● TO DO
Rewrite the records below, replacing every "Instruction" with "Command" and changing nothing else.

● DATA EXCERPTS
--- begin ---

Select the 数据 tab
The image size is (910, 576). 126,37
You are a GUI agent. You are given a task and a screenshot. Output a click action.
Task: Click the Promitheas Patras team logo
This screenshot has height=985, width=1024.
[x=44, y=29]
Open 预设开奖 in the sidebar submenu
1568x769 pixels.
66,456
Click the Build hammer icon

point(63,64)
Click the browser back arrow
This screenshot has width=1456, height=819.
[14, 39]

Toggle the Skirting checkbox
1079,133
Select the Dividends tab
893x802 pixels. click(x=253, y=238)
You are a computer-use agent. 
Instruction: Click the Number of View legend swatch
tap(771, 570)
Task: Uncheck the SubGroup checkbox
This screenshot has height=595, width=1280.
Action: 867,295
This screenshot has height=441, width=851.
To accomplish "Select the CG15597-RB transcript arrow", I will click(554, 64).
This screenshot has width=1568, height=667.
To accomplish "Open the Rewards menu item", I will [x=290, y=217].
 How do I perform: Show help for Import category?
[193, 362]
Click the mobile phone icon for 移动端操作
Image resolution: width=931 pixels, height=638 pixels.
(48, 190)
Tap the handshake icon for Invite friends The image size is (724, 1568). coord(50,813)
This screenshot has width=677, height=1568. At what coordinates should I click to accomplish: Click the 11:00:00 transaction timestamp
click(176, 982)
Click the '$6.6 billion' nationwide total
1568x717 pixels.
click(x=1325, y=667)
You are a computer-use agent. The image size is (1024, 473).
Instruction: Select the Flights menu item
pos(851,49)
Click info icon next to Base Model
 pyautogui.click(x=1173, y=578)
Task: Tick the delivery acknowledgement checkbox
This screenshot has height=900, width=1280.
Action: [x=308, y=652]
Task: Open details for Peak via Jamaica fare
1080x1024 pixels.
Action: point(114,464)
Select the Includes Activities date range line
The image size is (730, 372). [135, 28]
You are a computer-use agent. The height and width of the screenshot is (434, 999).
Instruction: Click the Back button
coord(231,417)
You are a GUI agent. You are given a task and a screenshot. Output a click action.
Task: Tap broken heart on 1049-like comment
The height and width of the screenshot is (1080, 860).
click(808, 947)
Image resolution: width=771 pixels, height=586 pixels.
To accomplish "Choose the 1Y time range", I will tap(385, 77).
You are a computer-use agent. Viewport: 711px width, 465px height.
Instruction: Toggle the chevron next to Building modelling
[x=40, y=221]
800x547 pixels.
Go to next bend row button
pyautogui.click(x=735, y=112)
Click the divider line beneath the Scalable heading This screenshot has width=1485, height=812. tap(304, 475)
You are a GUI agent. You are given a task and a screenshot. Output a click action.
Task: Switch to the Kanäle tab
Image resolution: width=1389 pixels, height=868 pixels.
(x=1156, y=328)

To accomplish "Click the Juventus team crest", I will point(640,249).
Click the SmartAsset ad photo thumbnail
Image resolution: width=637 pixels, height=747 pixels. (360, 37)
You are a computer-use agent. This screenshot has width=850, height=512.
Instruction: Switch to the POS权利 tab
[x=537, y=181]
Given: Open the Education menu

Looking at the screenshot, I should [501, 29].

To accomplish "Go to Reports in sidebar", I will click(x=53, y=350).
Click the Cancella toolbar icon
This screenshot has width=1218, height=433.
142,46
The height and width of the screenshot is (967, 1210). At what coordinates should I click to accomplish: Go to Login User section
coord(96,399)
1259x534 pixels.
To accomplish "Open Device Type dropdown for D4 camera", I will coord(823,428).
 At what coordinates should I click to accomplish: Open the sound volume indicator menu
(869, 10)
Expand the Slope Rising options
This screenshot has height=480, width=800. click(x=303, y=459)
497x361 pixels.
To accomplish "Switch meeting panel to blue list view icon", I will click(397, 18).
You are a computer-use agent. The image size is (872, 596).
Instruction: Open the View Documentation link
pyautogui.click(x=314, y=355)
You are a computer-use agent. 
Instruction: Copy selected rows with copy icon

--- end ---

● SOLUTION TO THE PROBLEM
Select the 数据 tab
The image size is (910, 576). 126,37
You are a GUI agent. You are given a task and a screenshot. Output a click action.
Task: Click the Promitheas Patras team logo
This screenshot has height=985, width=1024.
[x=44, y=29]
Open 预设开奖 in the sidebar submenu
1568x769 pixels.
66,456
Click the Build hammer icon

point(63,64)
Click the browser back arrow
This screenshot has width=1456, height=819.
[14, 39]

Toggle the Skirting checkbox
1079,133
Select the Dividends tab
893x802 pixels. click(x=253, y=238)
You are a computer-use agent. 
Command: Click the Number of View legend swatch
tap(771, 570)
Task: Uncheck the SubGroup checkbox
This screenshot has height=595, width=1280.
Action: 867,295
This screenshot has height=441, width=851.
To accomplish "Select the CG15597-RB transcript arrow", I will click(554, 64).
This screenshot has width=1568, height=667.
To accomplish "Open the Rewards menu item", I will [x=290, y=217].
 How do I perform: Show help for Import category?
[193, 362]
Click the mobile phone icon for 移动端操作
Image resolution: width=931 pixels, height=638 pixels.
(48, 190)
Tap the handshake icon for Invite friends The image size is (724, 1568). coord(50,813)
This screenshot has width=677, height=1568. At what coordinates should I click to accomplish: Click the 11:00:00 transaction timestamp
click(176, 982)
Click the '$6.6 billion' nationwide total
1568x717 pixels.
click(x=1325, y=667)
You are a computer-use agent. The image size is (1024, 473).
Command: Select the Flights menu item
pos(851,49)
Click info icon next to Base Model
 pyautogui.click(x=1173, y=578)
Task: Tick the delivery acknowledgement checkbox
This screenshot has height=900, width=1280.
Action: [x=308, y=652]
Task: Open details for Peak via Jamaica fare
1080x1024 pixels.
Action: point(114,464)
Select the Includes Activities date range line
The image size is (730, 372). [135, 28]
You are a computer-use agent. The height and width of the screenshot is (434, 999).
Command: Click the Back button
coord(231,417)
You are a GUI agent. You are given a task and a screenshot. Output a click action.
Task: Tap broken heart on 1049-like comment
The height and width of the screenshot is (1080, 860).
click(808, 947)
Image resolution: width=771 pixels, height=586 pixels.
To accomplish "Choose the 1Y time range", I will tap(385, 77).
You are a computer-use agent. Viewport: 711px width, 465px height.
Command: Toggle the chevron next to Building modelling
[x=40, y=221]
800x547 pixels.
Go to next bend row button
pyautogui.click(x=735, y=112)
Click the divider line beneath the Scalable heading This screenshot has width=1485, height=812. tap(304, 475)
You are a GUI agent. You are given a task and a screenshot. Output a click action.
Task: Switch to the Kanäle tab
Image resolution: width=1389 pixels, height=868 pixels.
(x=1156, y=328)

To accomplish "Click the Juventus team crest", I will point(640,249).
Click the SmartAsset ad photo thumbnail
Image resolution: width=637 pixels, height=747 pixels. (360, 37)
You are a computer-use agent. This screenshot has width=850, height=512.
Command: Switch to the POS权利 tab
[x=537, y=181]
Given: Open the Education menu

Looking at the screenshot, I should [501, 29].

To accomplish "Go to Reports in sidebar", I will click(x=53, y=350).
Click the Cancella toolbar icon
This screenshot has width=1218, height=433.
142,46
The height and width of the screenshot is (967, 1210). At what coordinates should I click to accomplish: Go to Login User section
coord(96,399)
1259x534 pixels.
To accomplish "Open Device Type dropdown for D4 camera", I will coord(823,428).
 At what coordinates should I click to accomplish: Open the sound volume indicator menu
(869, 10)
Expand the Slope Rising options
This screenshot has height=480, width=800. click(x=303, y=459)
497x361 pixels.
To accomplish "Switch meeting panel to blue list view icon", I will click(397, 18).
You are a computer-use agent. The image size is (872, 596).
Command: Open the View Documentation link
pyautogui.click(x=314, y=355)
You are a computer-use agent. 
Command: Copy selected rows with copy icon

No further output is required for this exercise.